**INSTRUCTIONS FOR THE TASK**
Locate every line in the items below that contains the word "height", and copy each of those lines.

**MATERIAL FOR THIS EXERCISE**
+===+

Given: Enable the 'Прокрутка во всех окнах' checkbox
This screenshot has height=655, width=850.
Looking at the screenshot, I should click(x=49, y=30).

+===+

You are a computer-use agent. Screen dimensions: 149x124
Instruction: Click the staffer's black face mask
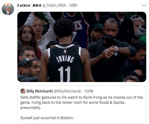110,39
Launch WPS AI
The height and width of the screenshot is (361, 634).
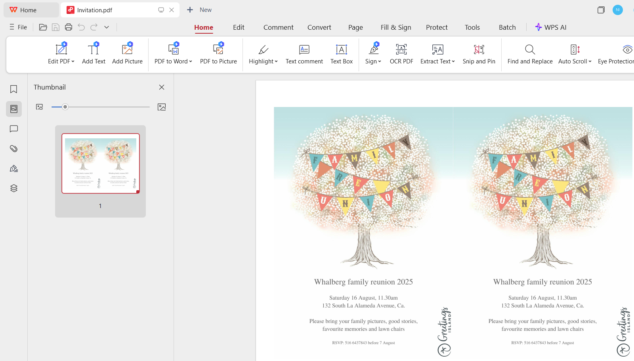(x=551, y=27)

+===+

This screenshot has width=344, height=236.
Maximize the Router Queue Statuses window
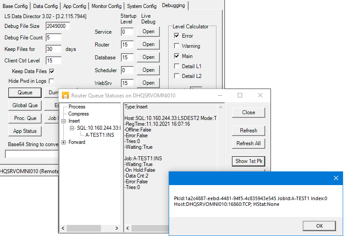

+===+

**RESULT FOR THIS EXERCISE**
This screenshot has height=655, width=850.
The height and width of the screenshot is (361, 634).
This screenshot has width=344, height=236.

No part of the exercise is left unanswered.